We have much to learn, and the schoolhouse is a place to begin.

CHAPTER 3
 

K Through Twelve and the Hazards
Along the Way
FACT:
The U.S. Department of Education estimated in 2010 that more than forty million Americans are functionally illiterate. According to the federal agency, 10 percent of students at four-year colleges take remedial reading courses. American fourth and eighth graders rank, respectively, eleventh and eighth in the world in international science aptitude tests. By grade twelve, American students are near the bottom of the international scale. America’s African American and Hispanic minorities are much further down the scale in reading, math, and science.
QUESTION:
In 2010, President Obama’s big educational initiative, Race to the Top, offered states a total of $4.35 billion in grants to change their education policies to make them more effective. That is less than what the Department of Defense spent in Iraq in June of the same year. Does that make sense to you?

I
n 1983, the National Commission on Excellence in Education issued a report called
A Nation at Risk: The Imperative for Education Reform
. It concluded that the foundation of the American education system was being eroded by a rising tide of mediocrity that threatened our future as a nation and as a people.

That report was issued almost two decades ago, before China and India began moving up the economic food chain. By 2009, the United States was falling even farther behind. American fifteen-year-olds ranked twenty-fifth out of thirty-four countries in math, fourteenth in reading, and seventeenth in science.

What does that tell you about their ability to meet the even greater demands of higher education or to be prepared for the modern workplace?

The American Dream is freighted with so many interpretations it defies a tidy, all-inclusive definition, but if there is a common denominator it is education. It is part of our country’s promise and lore, from Abe Lincoln educating himself by the light of a fireplace, to the kind of rural one-room schoolhouse my mother attended, to the power of our vast system of higher education, stretching from the ivied halls to the new for-profit institutions and all the large and small public and private colleges in between.

Five years after the
Nation at Risk
report, I was in Seoul, South Korea, for the Olympic Games, which were being telecast by NBC Sports. NBC News had a significant presence because there were reports of possible terrorist attacks taking place during the games. It was showcase time for Korea, which had begun to flex its well-toned industrial muscles in the world markets.

Because of the time difference I anchored
Nightly News
at 5:30
A.M
. Seoul time. We broadcast from a building roof overlooking a local junior high school. The first morning when I finished at 6:00, I was startled to see the school courtyard crowded with uniformed students, hunched over their textbooks, studying by flashlight, waiting for the doors to open at 6:30.

They were there every morning during my stay. I returned to America to share that story with friends and audiences. I would be met with smiles of appreciation, but through the nineties American education remained stuck in old conventions and failing schools.

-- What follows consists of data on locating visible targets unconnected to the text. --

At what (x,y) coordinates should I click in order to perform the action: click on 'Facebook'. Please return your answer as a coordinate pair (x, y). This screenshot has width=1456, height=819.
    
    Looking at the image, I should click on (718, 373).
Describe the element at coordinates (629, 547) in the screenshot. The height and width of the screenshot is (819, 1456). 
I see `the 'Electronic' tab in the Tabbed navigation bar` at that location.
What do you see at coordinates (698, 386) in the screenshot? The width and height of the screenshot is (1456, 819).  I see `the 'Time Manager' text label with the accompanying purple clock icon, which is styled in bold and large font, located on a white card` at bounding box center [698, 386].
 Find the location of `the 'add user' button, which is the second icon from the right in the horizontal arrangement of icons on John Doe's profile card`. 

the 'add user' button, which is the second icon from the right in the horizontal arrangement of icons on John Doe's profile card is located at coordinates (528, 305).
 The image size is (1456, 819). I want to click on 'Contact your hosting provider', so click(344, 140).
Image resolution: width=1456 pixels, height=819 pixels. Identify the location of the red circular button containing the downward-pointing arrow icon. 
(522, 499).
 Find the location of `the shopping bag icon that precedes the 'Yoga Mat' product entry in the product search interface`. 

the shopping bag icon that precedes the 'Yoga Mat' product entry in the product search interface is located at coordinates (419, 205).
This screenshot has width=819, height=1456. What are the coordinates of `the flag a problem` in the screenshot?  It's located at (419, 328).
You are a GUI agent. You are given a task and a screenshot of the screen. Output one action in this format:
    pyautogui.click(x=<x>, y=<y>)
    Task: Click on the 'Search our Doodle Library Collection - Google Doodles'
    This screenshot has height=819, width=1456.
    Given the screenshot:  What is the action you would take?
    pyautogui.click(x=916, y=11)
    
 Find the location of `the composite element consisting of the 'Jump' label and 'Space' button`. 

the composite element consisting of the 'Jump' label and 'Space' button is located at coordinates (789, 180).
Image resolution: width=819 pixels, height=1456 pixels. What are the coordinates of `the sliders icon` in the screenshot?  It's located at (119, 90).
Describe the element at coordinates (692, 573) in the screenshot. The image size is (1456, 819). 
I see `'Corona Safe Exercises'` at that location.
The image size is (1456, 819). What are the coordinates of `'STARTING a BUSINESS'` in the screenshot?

I was reminded of that Seoul experience when I read U.S. education secretary Arne Duncan’s account of a meeting between President Obama and South Korean president Lee Myung-bak. Duncan recalled President Obama’s asking his Korean counterpart, “What is the biggest challenge you have in education?”

President Lee answered, “The biggest challenge I have in education is that the parents are too demanding.”

THE PAST

Those South Korean parents share a cold, rocky peninsula with a lunatic nuclear-armed regime just to the north. China hovers over them like a dark storm cloud, ominous and intensely competitive. China tried to conquer South Korea in the early 1950s, and when the United States rushed to its aid in the first shooting war between the West and China, nearly thirty-four thousand Americans died.